**Your goal:**
So that nothing is lost, restate each entry exactly as supplied.

**Excerpted data:**
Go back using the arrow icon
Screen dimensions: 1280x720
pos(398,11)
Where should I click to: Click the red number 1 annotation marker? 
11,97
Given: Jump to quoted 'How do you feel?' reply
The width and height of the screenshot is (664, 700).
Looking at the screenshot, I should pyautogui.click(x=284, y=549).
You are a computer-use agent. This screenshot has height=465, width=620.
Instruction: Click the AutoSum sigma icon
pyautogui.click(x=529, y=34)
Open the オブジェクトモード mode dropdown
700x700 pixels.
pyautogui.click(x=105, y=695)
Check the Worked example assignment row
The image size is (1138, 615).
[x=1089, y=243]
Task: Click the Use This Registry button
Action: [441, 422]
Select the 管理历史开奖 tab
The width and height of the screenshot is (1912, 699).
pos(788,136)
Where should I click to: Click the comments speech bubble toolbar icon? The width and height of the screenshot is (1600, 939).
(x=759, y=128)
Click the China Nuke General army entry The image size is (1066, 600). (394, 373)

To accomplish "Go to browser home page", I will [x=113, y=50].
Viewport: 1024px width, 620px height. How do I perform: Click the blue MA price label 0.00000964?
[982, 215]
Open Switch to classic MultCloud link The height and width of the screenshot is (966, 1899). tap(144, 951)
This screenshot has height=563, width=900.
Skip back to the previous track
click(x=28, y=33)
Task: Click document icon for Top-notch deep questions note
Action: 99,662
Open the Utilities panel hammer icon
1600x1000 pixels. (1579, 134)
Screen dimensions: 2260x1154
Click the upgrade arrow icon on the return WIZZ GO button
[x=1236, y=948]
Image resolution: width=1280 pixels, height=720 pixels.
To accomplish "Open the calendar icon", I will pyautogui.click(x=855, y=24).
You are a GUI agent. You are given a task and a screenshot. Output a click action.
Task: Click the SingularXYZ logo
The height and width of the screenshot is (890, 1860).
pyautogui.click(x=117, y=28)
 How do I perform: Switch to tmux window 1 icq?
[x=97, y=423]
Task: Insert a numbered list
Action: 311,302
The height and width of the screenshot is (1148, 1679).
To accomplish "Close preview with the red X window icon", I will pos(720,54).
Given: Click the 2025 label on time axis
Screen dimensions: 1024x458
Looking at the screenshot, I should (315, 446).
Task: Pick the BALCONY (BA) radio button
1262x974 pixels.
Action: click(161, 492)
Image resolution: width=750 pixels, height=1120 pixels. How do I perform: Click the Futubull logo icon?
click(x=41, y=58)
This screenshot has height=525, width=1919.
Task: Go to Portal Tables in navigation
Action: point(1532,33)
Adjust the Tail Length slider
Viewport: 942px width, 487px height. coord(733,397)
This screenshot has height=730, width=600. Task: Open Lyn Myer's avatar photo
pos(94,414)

**Answer to this exercise:**
Go back using the arrow icon
Screen dimensions: 1280x720
pos(398,11)
Where should I click to: Click the red number 1 annotation marker? 
11,97
Given: Jump to quoted 'How do you feel?' reply
The width and height of the screenshot is (664, 700).
Looking at the screenshot, I should pyautogui.click(x=284, y=549).
You are a computer-use agent. This screenshot has height=465, width=620.
Instruction: Click the AutoSum sigma icon
pyautogui.click(x=529, y=34)
Open the オブジェクトモード mode dropdown
700x700 pixels.
pyautogui.click(x=105, y=695)
Check the Worked example assignment row
The image size is (1138, 615).
[x=1089, y=243]
Task: Click the Use This Registry button
Action: [441, 422]
Select the 管理历史开奖 tab
The width and height of the screenshot is (1912, 699).
pos(788,136)
Where should I click to: Click the comments speech bubble toolbar icon? The width and height of the screenshot is (1600, 939).
(x=759, y=128)
Click the China Nuke General army entry The image size is (1066, 600). (394, 373)

To accomplish "Go to browser home page", I will [x=113, y=50].
Viewport: 1024px width, 620px height. How do I perform: Click the blue MA price label 0.00000964?
[982, 215]
Open Switch to classic MultCloud link The height and width of the screenshot is (966, 1899). tap(144, 951)
This screenshot has height=563, width=900.
Skip back to the previous track
click(x=28, y=33)
Task: Click document icon for Top-notch deep questions note
Action: 99,662
Open the Utilities panel hammer icon
1600x1000 pixels. (1579, 134)
Screen dimensions: 2260x1154
Click the upgrade arrow icon on the return WIZZ GO button
[x=1236, y=948]
Image resolution: width=1280 pixels, height=720 pixels.
To accomplish "Open the calendar icon", I will pyautogui.click(x=855, y=24).
You are a GUI agent. You are given a task and a screenshot. Output a click action.
Task: Click the SingularXYZ logo
The height and width of the screenshot is (890, 1860).
pyautogui.click(x=117, y=28)
 How do I perform: Switch to tmux window 1 icq?
[x=97, y=423]
Task: Insert a numbered list
Action: 311,302
The height and width of the screenshot is (1148, 1679).
To accomplish "Close preview with the red X window icon", I will pos(720,54).
Given: Click the 2025 label on time axis
Screen dimensions: 1024x458
Looking at the screenshot, I should (315, 446).
Task: Pick the BALCONY (BA) radio button
1262x974 pixels.
Action: click(161, 492)
Image resolution: width=750 pixels, height=1120 pixels. How do I perform: Click the Futubull logo icon?
click(x=41, y=58)
This screenshot has height=525, width=1919.
Task: Go to Portal Tables in navigation
Action: point(1532,33)
Adjust the Tail Length slider
Viewport: 942px width, 487px height. coord(733,397)
This screenshot has height=730, width=600. Task: Open Lyn Myer's avatar photo
pos(94,414)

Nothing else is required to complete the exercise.